Sorting by frequency is where we start to see some similarities. We have to be careful and pay attention to the stat number though, as a low stat number indicates that the word does not appear with “little” as often as it shows up in the corpus. With that in mind, the data shows that “little” often correlates with domestic places or objects, like “shop”, “room”, “lamp” or “table”. Looking at the concordance, it’s hard to tell if “little” is being used to suggest cozy or crowded space, or something else entirely, but the fact of the matter is that it comes in conjunction with objects, particularly ones of the everyday variety, often.

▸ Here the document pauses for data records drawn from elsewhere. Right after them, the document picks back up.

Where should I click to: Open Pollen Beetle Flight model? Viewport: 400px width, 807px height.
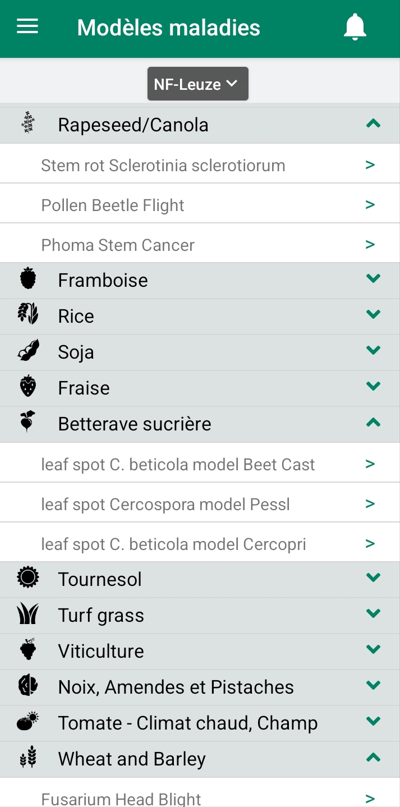[200, 205]
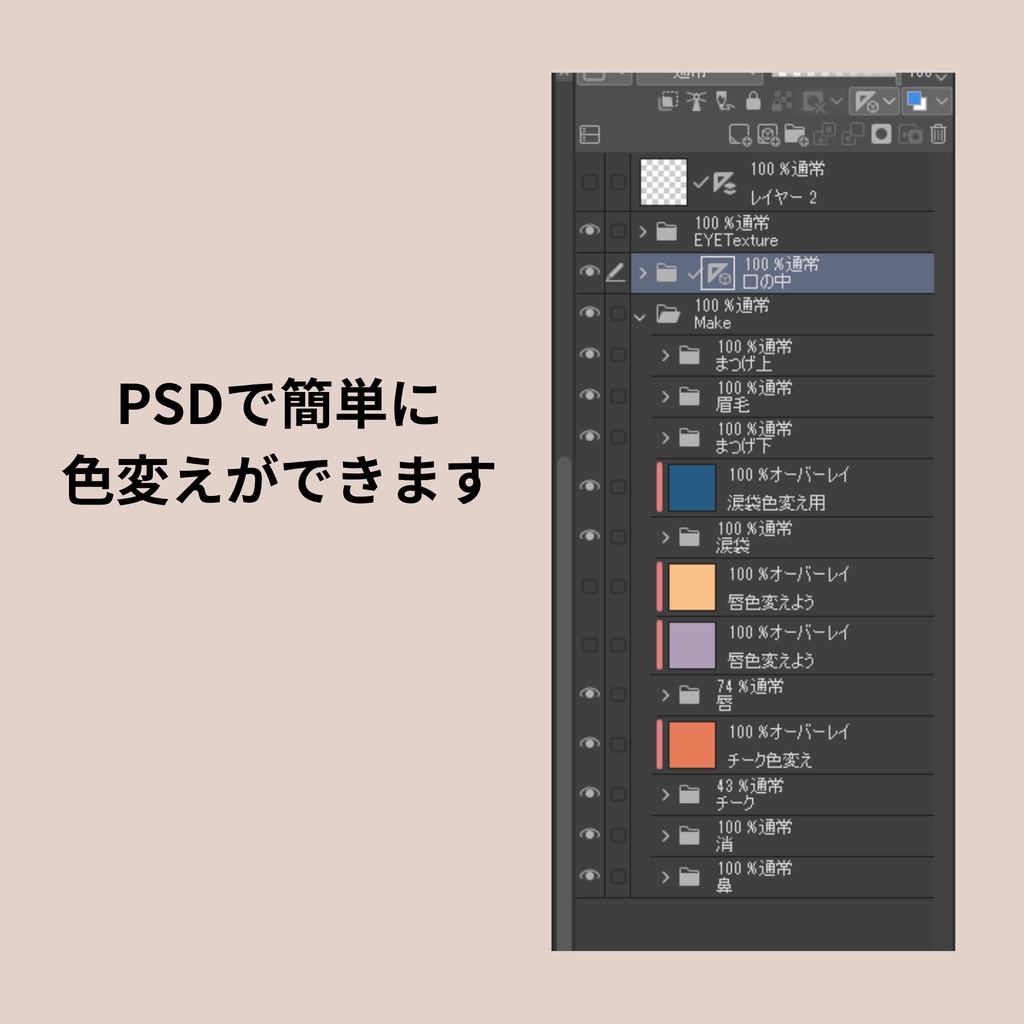Show the orange 唇色変えよう overlay layer
Viewport: 1024px width, 1024px height.
(x=589, y=586)
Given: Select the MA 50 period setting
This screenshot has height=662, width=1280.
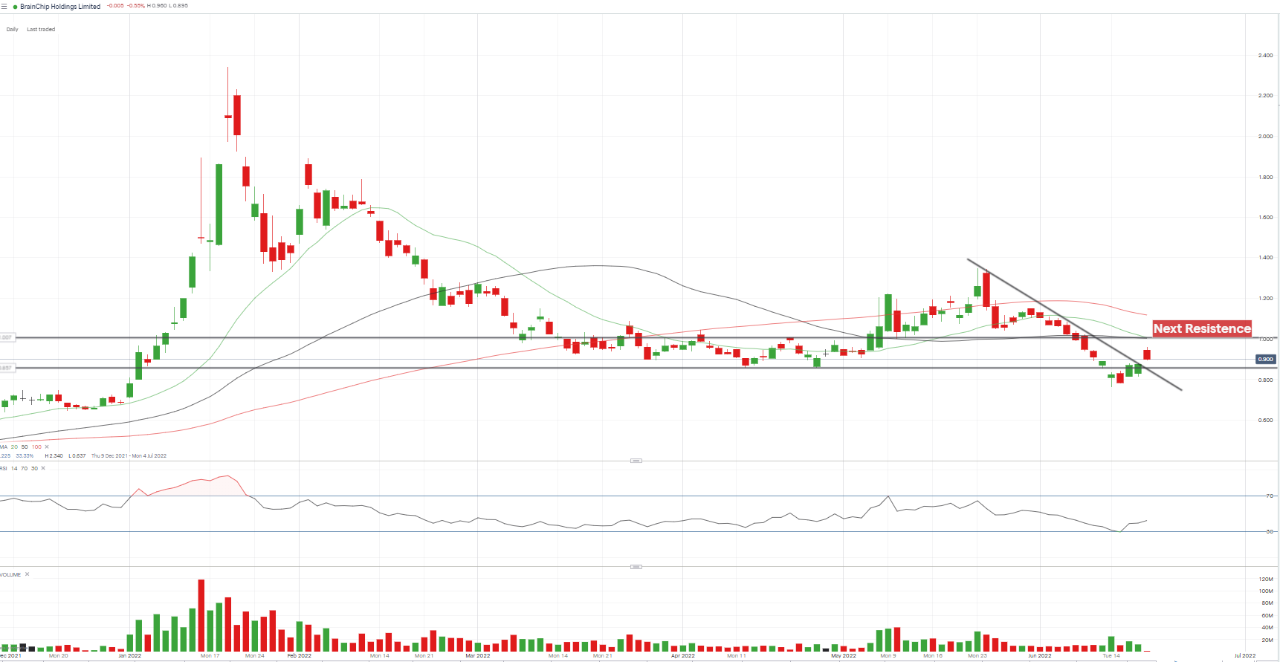Looking at the screenshot, I should (26, 446).
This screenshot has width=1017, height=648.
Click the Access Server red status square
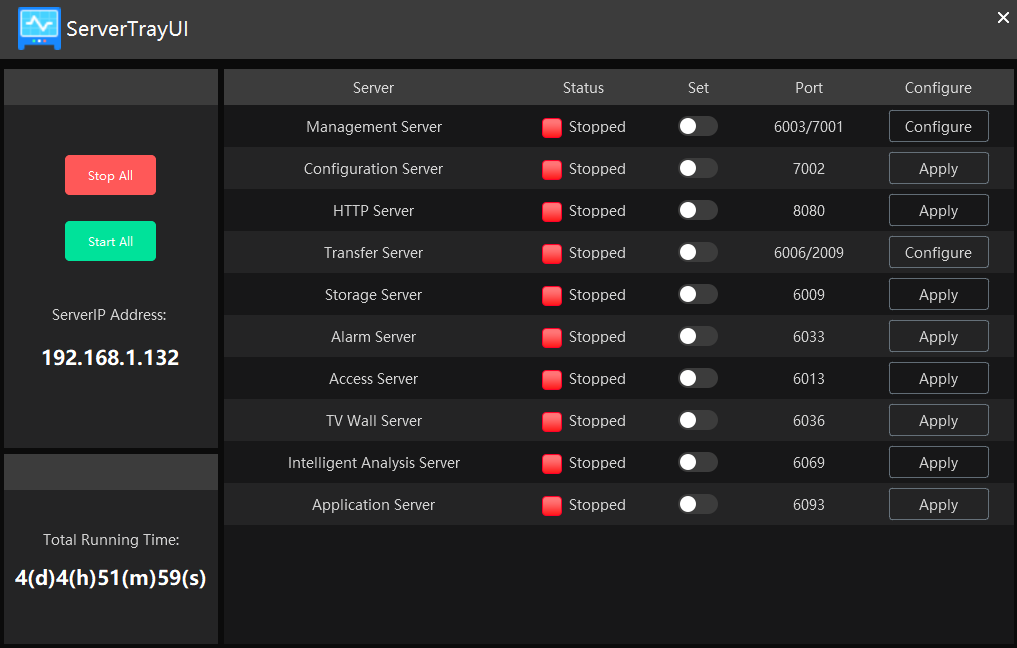(x=552, y=379)
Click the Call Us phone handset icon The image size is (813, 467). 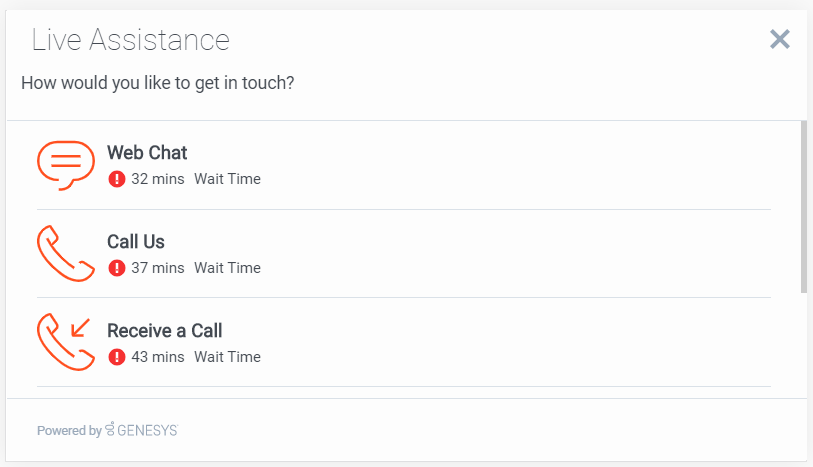pyautogui.click(x=66, y=254)
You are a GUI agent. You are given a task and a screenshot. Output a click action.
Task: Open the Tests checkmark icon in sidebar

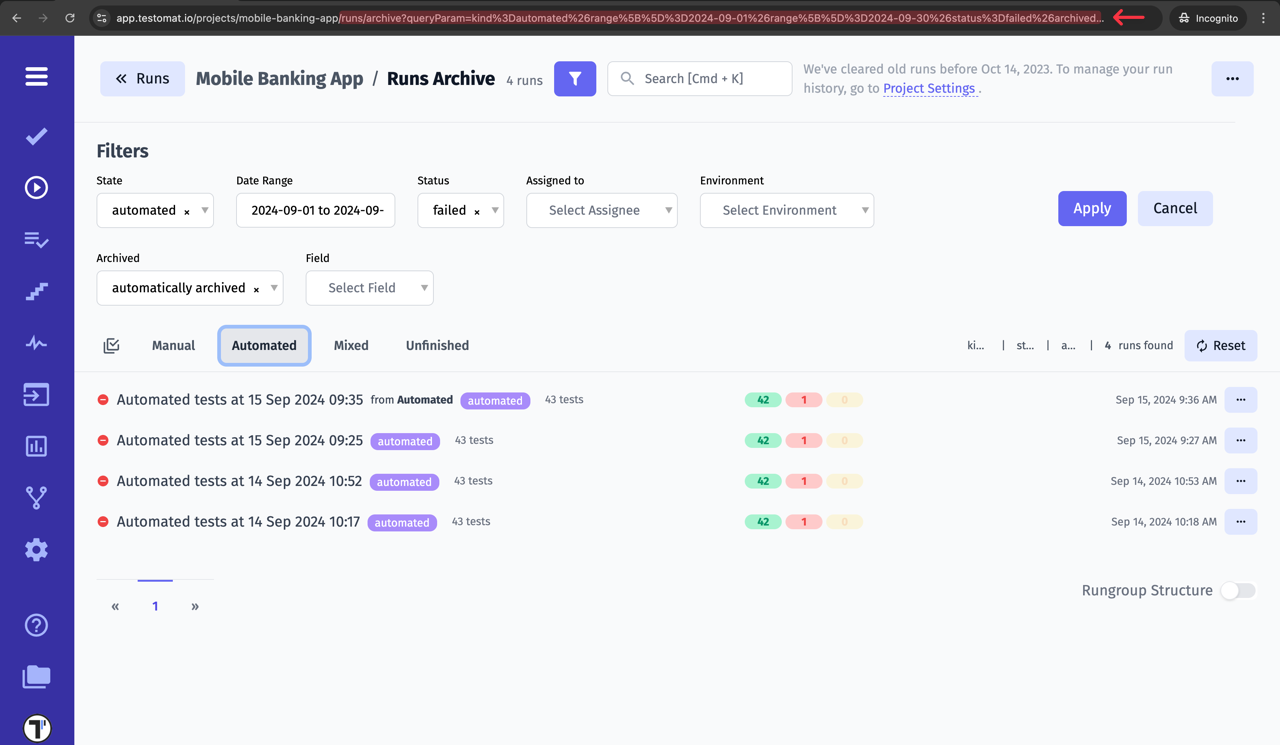pos(36,136)
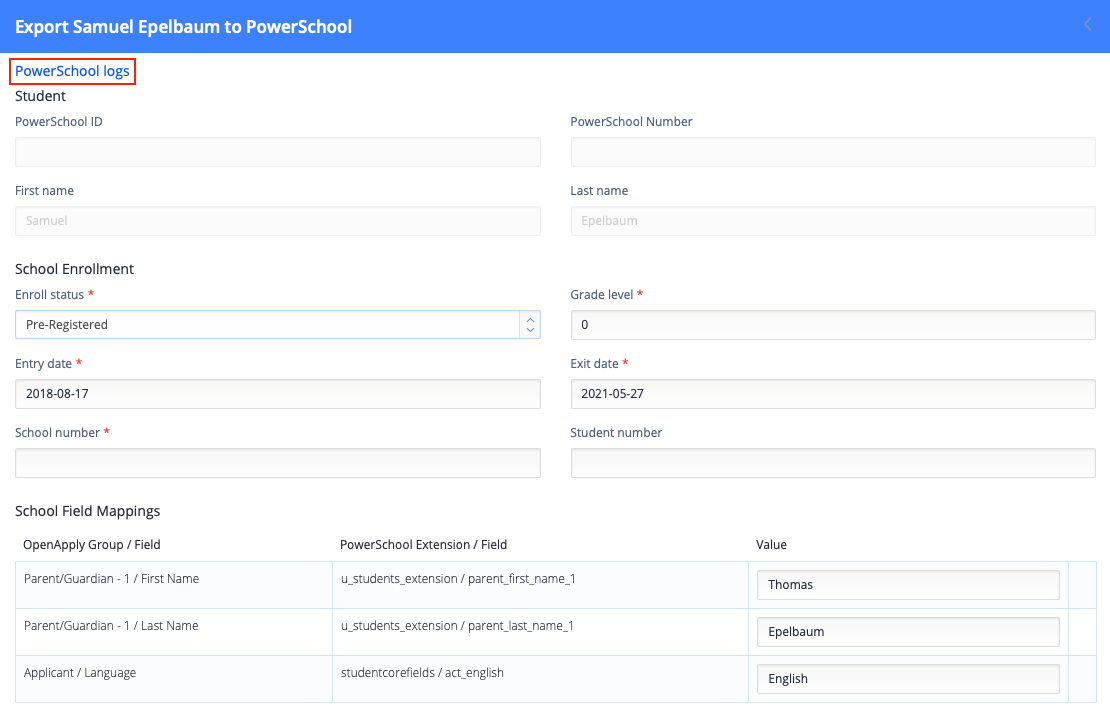Click the back chevron in the blue header

pos(1088,25)
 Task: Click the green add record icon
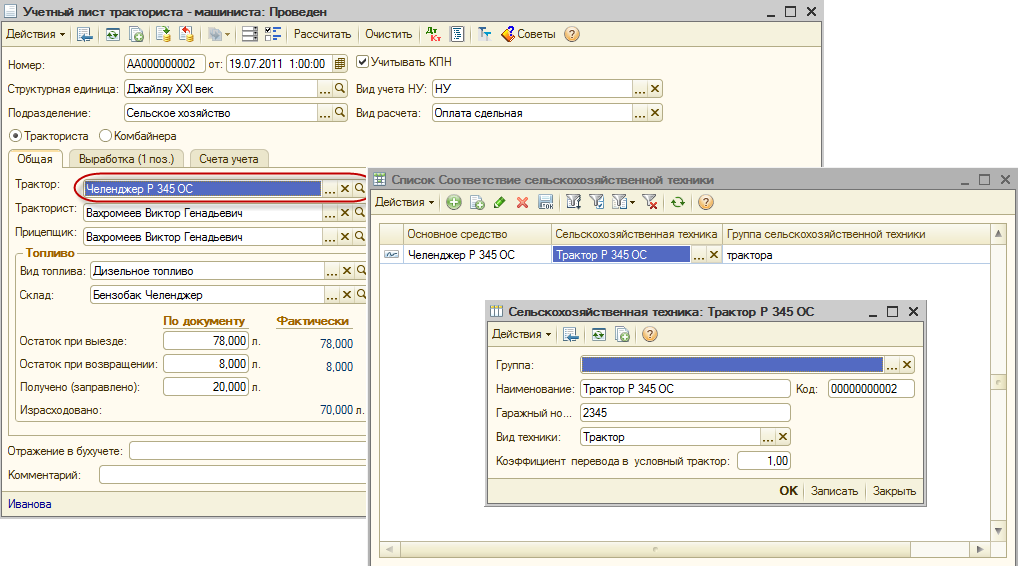(454, 203)
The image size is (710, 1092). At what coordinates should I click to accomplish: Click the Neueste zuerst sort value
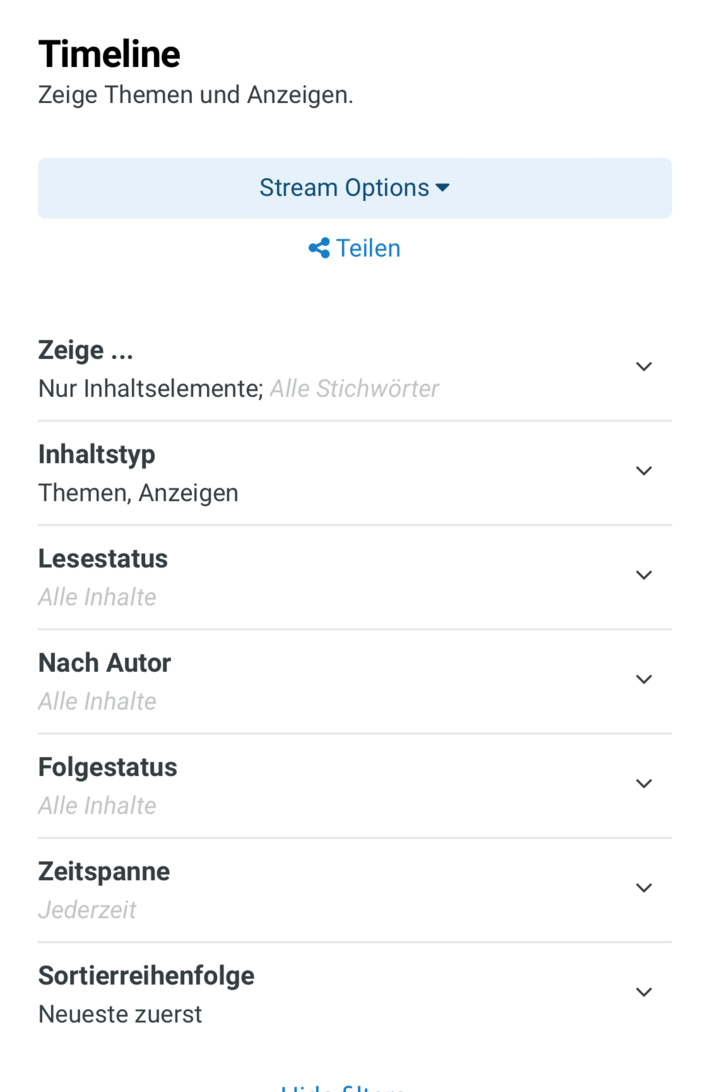[x=120, y=1014]
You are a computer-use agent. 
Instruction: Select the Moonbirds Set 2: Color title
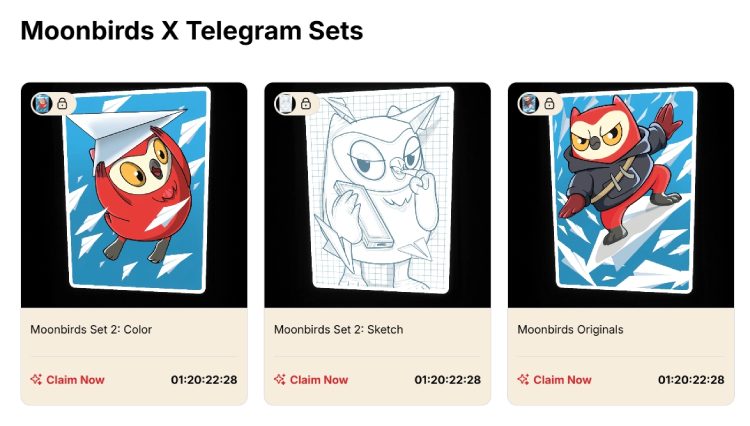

In three of the four corpora, “girl” appears together with “little” often enough to be statistically significant. It’s worth noting that “boy” appears in the Indian corpus too. “Little” is also associated with “dear” in two of the three corpora. Perhaps this shows that we associate “little” with precious or “dear” things, like children, and in particular “little” is used to describe the feminine or delicate, even across cultures.
It’s hard to say how these ideas might be useful for Gothic/horror fiction without some close reading. Perhaps describing something as “little” evokes some desire to protect within us due to our associations with “dear” things, and that can be conducive to fright when those things are harmed. “Little” in terms of space can provide comfort or unsettlement depending on how it’s used too. To conclude, “little” as a descriptor can work in different ways, but it might be used to bring up similar feelings in Gothic and horror works, even across cultures.
India
England
United States
France
Conclusion
Each data set and word found here can be interpreted in any number of ways. Just by examining the collocates, we can define time, eyes, and little by changing how we define each other word. The relationship between words and countries can be informed by any number of hypotheses – what makes this possible is the availability of the data. To this end, we have provided multiple forms of visualizations that just begin to represent the relationship between language and location within our corpus.
Works Consulted
Wilkens, Matthew. “The Geographic Imagination of Civil-War Era American Fiction.” American Literary History 25.4 (2013): 803-840. Print.